He caught his first one on a spinning rod – a 3 1/2-pounder that he saw before he cast to it.

"Then I got dialed in on a couple of different ways to catch them, and I ran those patterns the rest of the day. I got it narrowed down to a couple of rods, and I'll just stick with those."

He won last year's American Major at Lake Wylie, so he knows how to close one of these things out.

"That might help calm me down a little bit. I'll go out and fish as hard as I can and fish to win, and my imagery will be of winning, but I know that sometimes it doesn't happen. This sport can be humbling.

"The potential is out there for somebody to get 25 pounds, so it's still anybody's ball game."

2nd: Peter T. Feels Good

Thliveros' day got better as it went on, and he eagerly looks forward to trying to sustain his momentum tomorrow.
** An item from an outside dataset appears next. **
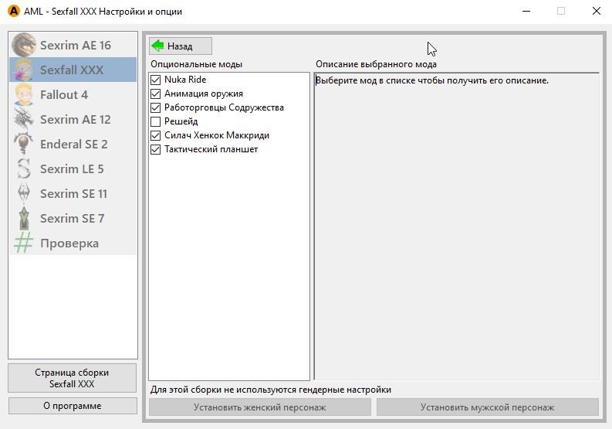Switch to the Sexfall XXX sidebar entry

(72, 70)
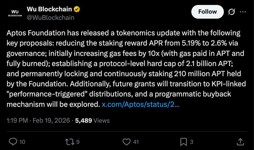Click the reply count of 10
This screenshot has height=150, width=254.
point(22,142)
"I got on something early and I knew it would work, but I kept trying to make other things work, thinking I could get bigger bites," he said. "It turned out that what I'd figured out at first was the deal, and it just kept getting better and better.

"It worked in every one of the holes, and there's some places I found Wednesday (when he drove the lake during practice) that I'll be able to fish tomorrow. And I don't think anybody else is doing what I'm doing."

He was so hot at the end of the day that he culled twice during "happy hour" (the last 80 minutes during which anglers can fish wherever they want). He had about 19 pounds in his well before that, and his mindset was to avoid his best areas.

"I'm absolutely confident (about tomorrow). This is about as good an opportunity as you can have."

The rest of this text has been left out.